Hijinks ensue as MC and Mary fall in love; they cannot be physically intimate, her only physical power is in short poltergeisty bursts, only he can see her (until someone else ends up doing the ritual too) and there are, of course, other girls who want to hop on that MC dick.

With Ghost Touch Condoms.

They're in the Book of Erotic Fantasy, because of course they are.

Sheetchasers, leave this board!

thank you for this user

this will be preserved for the ages

>court
That's tricky. Since you need magic weapons to hit incorporeal creatures, I'm going to assume that magic enchantments project some sort of forcefield that makes contact, even if the weapon itself does not.
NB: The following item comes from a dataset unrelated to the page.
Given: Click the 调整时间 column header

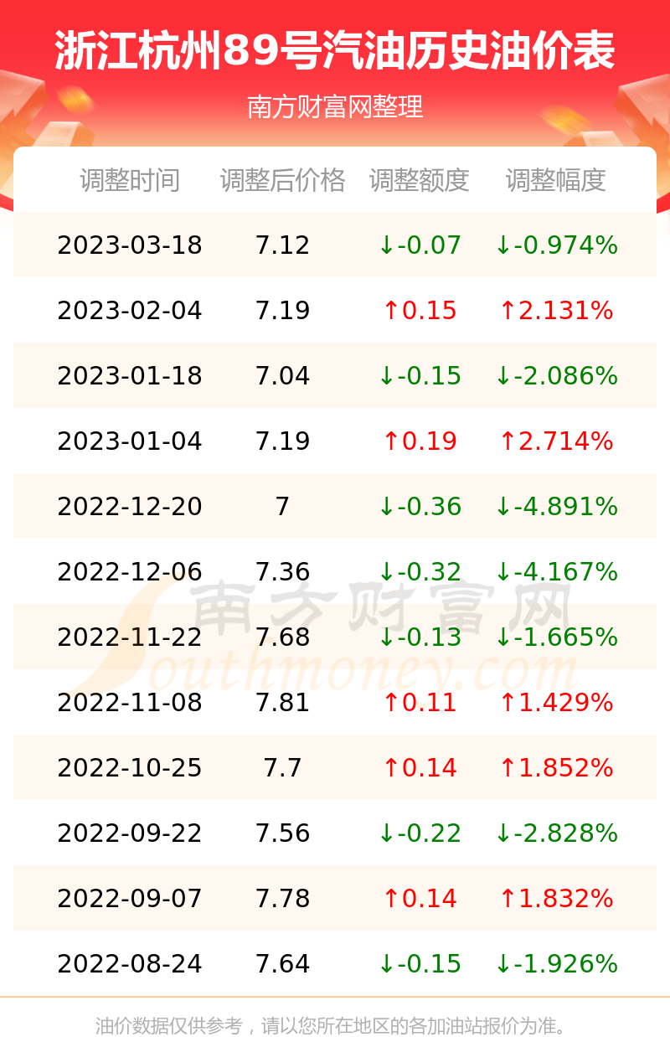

Therefore, casting Mage Armor on yourself should be enough for penetration. If the GM doesn't like it, get a +1 condom, ribbed for her pleasure.

You ask if you can be their boo.

Pretending to be someone he knew and loved in life. At least that's how it worked the one time we tried to court a ghost for plot purposes, leading to ghost sex and eventually a ghost baby.

Softly.

goddamn it carlos

underrated post

Get a DM that will let you get away with rolling to seduce a ghost, that's the most effective way I've seen it done.